# Loading for the .45ACP.......



## Bob Wright (May 10, 2006)

Question came up on another forum about upping the performance of the .45ACP. I did some work with this cartridge to use in a Ruger Blackhawk and a Smith & Wesson M625.

I got some sizzling loads that worked well in my guns. Then I had them analyzed and was told NEVER to use these in an autoloader. (I was hitting 1300fps with 185gr JHP) The thinest cylinder wall is nearly twice the thickness of a pistol chamber.

Next time you see a pistol chamber let go, examine the curled up steel at the chamber. Its awfully thin.

Bob Wright


----------



## Hal8000 (May 8, 2006)

Good point Bob...! Never looked, but if your loading hot, then that's "need to know" information! :wink: 

My loads are always on the lean side. I try to put just enough powder in there to make the bullet go through the paper. Any more and it's a waste of powder on my part. :-D


----------



## Bob Wright (May 10, 2006)

Some of my stuff is loaded for hunting and 100~200 yards down range, which takes a pretty good charge. While a lot of my stuff is paper-punchin' only, I like a few rounds of hefty stuff, just to keep in shape.
I find if I stick with mild loads only, my shooting suffers. Heavy magnum loads also keep your concentration up. And concentration is 99% of handgunning.

Bob Wright


----------



## Hal8000 (May 8, 2006)

My shootin suffers no matter what I do... :roll: 

:-D


----------



## 2400 (Feb 4, 2006)

Hal8000 said:


> My shootin suffers no matter what I do... :roll:
> 
> :-D


Practice, practice, paractice...... :-D


----------



## Shipwreck (Jan 26, 2006)

I've always wanted to try the 45 Super. But now, the last company making it just went out of business, or so I read on another forum...

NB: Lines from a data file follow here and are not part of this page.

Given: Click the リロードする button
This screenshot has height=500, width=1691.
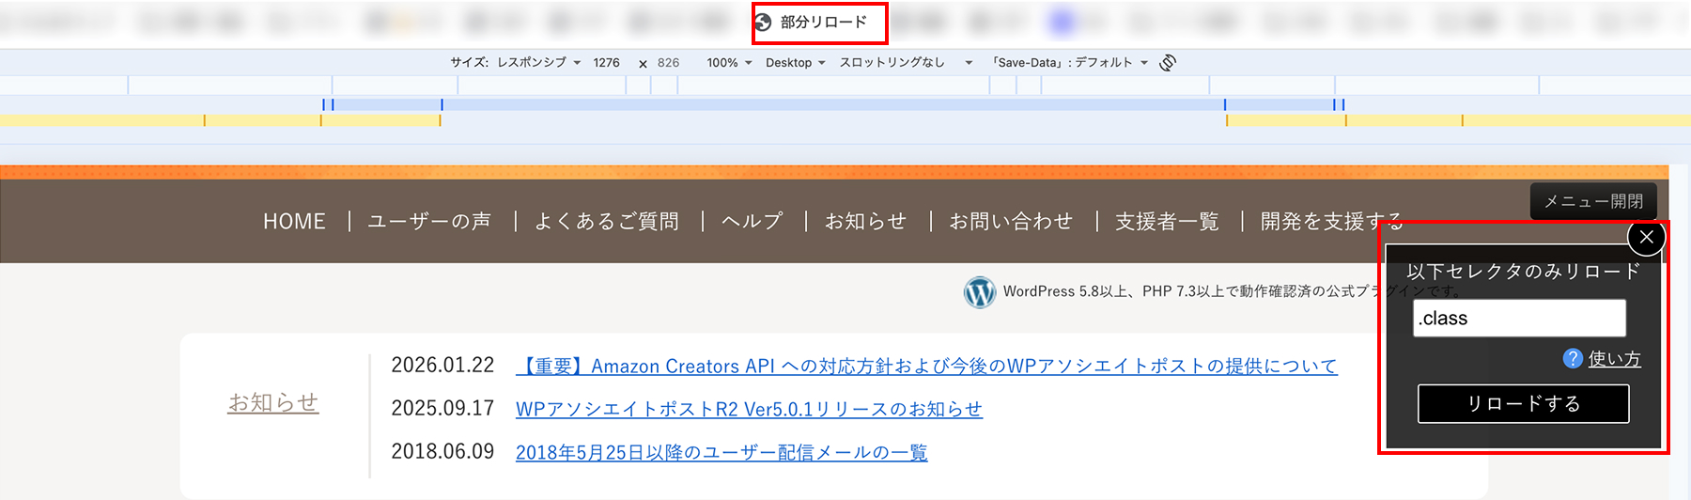Looking at the screenshot, I should tap(1523, 404).
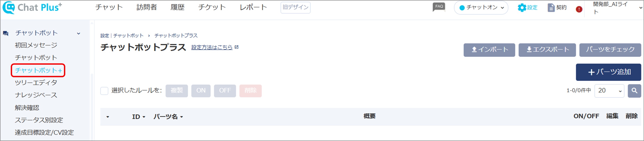This screenshot has height=141, width=644.
Task: Open the 20 items-per-page dropdown
Action: click(609, 91)
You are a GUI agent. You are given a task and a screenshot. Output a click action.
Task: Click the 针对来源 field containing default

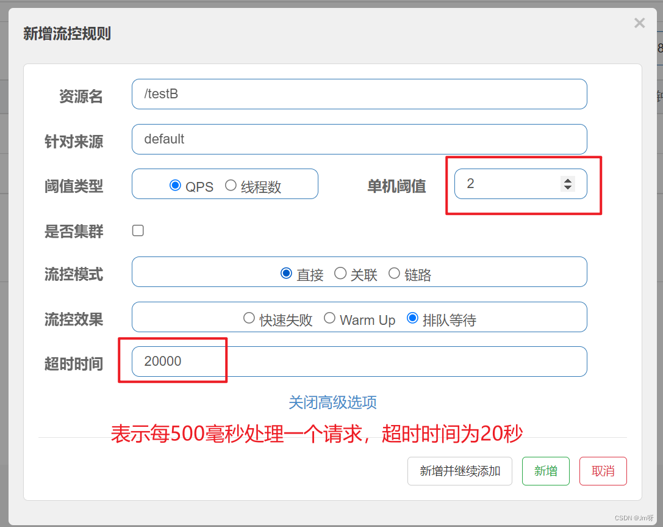tap(360, 139)
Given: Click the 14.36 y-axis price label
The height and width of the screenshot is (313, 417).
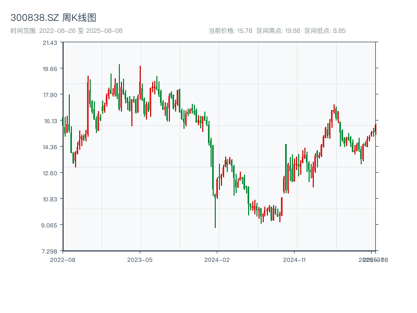Looking at the screenshot, I should tap(50, 147).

And, I was always scared to try it in my regular 1911.

Although, if I ever get a 45 HK USP, I have heard that the gun can fire the 45 Super just fine.


----------



## Hal8000 (May 8, 2006)

2400 said:


> Hal8000 said:
> 
> 
> > My shootin suffers no matter what I do... :roll:
> ...


That doesn't make me any better, it just makes me luckier! :wink:


----------



## Charlie (May 13, 2006)

.45 is my most favorite caliber. Not only ACP but also .45 Colt. Fired from my heavy duty Ruger revolver, I can get a 200 LSWC bullet going about 1300 fps. out of my short barrel (3.5 "). That's no slouch! In the ACP area, I've heard that you can shoot the .45 super in HK, Para Ord., and Glocks with no trouble. Fully supported barrels help a lot (Para). My feeling is anytime you can get a .45 bullet going over 1000 fps muzzle velocity, you've got a mighty good defensive weapon. Just my $.02. :smt102


----------



## Baldy (Jun 21, 2006)

*45 Load*

All the wifes is used for is paper pinching. I see where most guys try to keep them down to 1000 fps or under. Useing a lswc 200gr, 5.0grs of 231 Win, & OAL. 1.226" does a real fine job at the range for her. I have loaded a little heavier but the gun starts to get fincky at about 6.0grs. :shock:


----------



## Charlie (May 13, 2006)

I also use the 200 gr. LSWC but I can't remember what power or amount I load. I'll check and get back with you. Seems like the load I used was well over 1000 fps. although I think a 200 grain bullet at 1000 fps is a real good load and what more would you need for 2 legged varmits?


----------



## Baldy (Jun 21, 2006)

*200 grainer*

No doubt about it Charlie. A 200gr slug going at 1000fps is going to ruin a perps day. Way I figure it you are loading a little over 6.0grs. if you are useing Winchester-231. Don't know about anything else.


----------



## 2400 (Feb 4, 2006)

Hal8000 said:


> 2400 said:
> 
> 
> > Hal8000 said:
> ...


Luck beats good any day of the week. :-D


----------



## Charlie (May 13, 2006)

Baldy,
I know it's not Winchester 231 'cause I don't have any. It's too hot in the garage right now to go check but I will in the early am tomorrow because I pretty sure it's not near 6 grains. I've got it recorded out there somewhere but I'm in the middle of moving the reloading bench around and will not be able to locate it quickly.


----------